The pre-construction costs already are making their way into the fire district's preliminary fiscal year 2022 budget, which the Prudential Committee took a pass at on Wednesday.
 
Overall, that preliminary budget is calling for a 10.61 percent increase in the fire district's budget, but only part of the increase is attributable to work on the building project.
 
The spending plan reviewed on Wednesday, which will be revised over the next month before presentation at the annual district meeting in May, would seek $625,881 from taxation, a rise of just more than $60,000 from the FY21 budget voters approved last spring.
 
District Treasurer Corydon Thurston said that based on current estimates, an increase of that amount would add between 6 and 6 1/2 cents to the town's property tax rate.
 
One of the big changes in the budget is the result of an intermunicipal agreement between the fire district at the Town of Williamstown that transfers responsibility for the town's street lights to town hall and moves the forest warden to the fire district.
 
That swap, though, turns out to be a net decrease in the fire district budget. The street lights were budgeted for $72,000 in FY21; the forestry department is penciled in at a cost of $19,500 in the FY22 preliminary budget.

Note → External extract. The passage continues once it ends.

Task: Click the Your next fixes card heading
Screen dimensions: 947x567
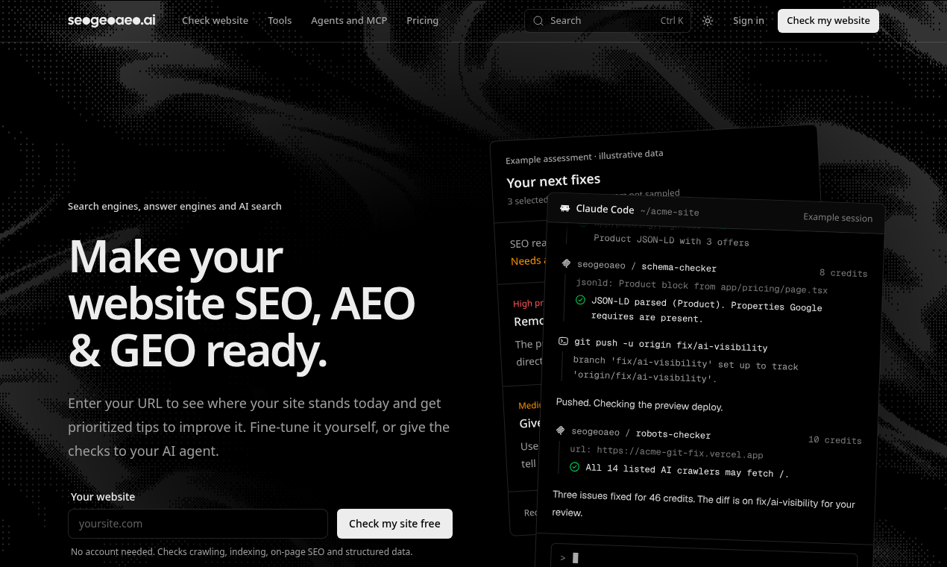Action: click(x=553, y=181)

Any savings there are balanced by increases in the district's operational costs elsewhere in the budget.
 
The FY22 plan allocates $6,600 more for the pay of firefighters, $4,400 more to dispatch services, $4,000 for for maintenance and operations of equipment and $3,300 more for insurance.
 
The spending plan developed by Thurston and Prudential Committee Chair Richard Reynolds includes a new allocation of $3,750 in a stipend for an administrative assistant and bumps the stipend for the district treasurer from $3,500 to $15,000, an increase of $11,500.
 
Reynolds said the district needs to adequately fund the treasurer position to ensure that it keeps receiving the services it needs into the future to keep the fire department operational.
 
"I've asked the treasurer to do a job description," Reynolds said. "When we looked at 560 hours to deliver that service, the compensation in the past was no more than an honorarium for a volunteer activity.
 
"We have to anticipate Cory might retire. It's probably around an eight-hour-a-week job. So we need that in the future if he decides to leave — hopefully not."
 
The preliminary budget includes a new $10,000 line item for outreach and recruitment of new firefighters, which Reynolds said dovetails with the recommendation of the community advisory panel the Prudential Committee created last year.
 
"All we've seen is a downward trend [in recruitment] the last couple of years," Reynolds said. "The alternative to finding more volunteers is going to a full-time firefighter. If you look at a recruitment budget of $10,000, I think there's a relatively low-cost investment to keep the team in place so we can have the department we have now."
 
Another increase in the preliminary budget is for the appropriation to the district's stabilization fund, which always has been used to replace apparatus without having to borrow money. In FY21, voters approved adding $50,000 from new taxation to the stabilization fund, which should stand at $370,000 at year-end, after a new tanker is paid for.
 
On Wednesday, the Prudential Committee penciled in $60,000 for the stabilization outlay for FY22.
 
"People in the community might think that's a lot of money, and it is, but the reality is the cost of apparatus has grown rapidly," Reynolds said. "$370,000 is going to be a good portion of a truck, but that's not going to pay for a truck."
 
Then, there are the costs associated with the building project.
 
The budget presented on Wednesday includes an increase from $5,000 to $15,000 for the district's legal services in anticipation of costs associated with signing contracts with architects and contractors.
 
The district anticipates needing $105,000 to cover pre-construction costs in FY22, including the OPM fees from Colliers. Toward that end, the FY22 preliminary budget calls for $80,000 in the new station budget line (up from $30,000 in FY21) and a $25,000 allocation from free cash.
 
The $50,000 increase in appropriated funds for the building project, on its own, accounts for 83 percent of the $60,016 increase in the preliminary budget's bottom line from FY21 to FY22.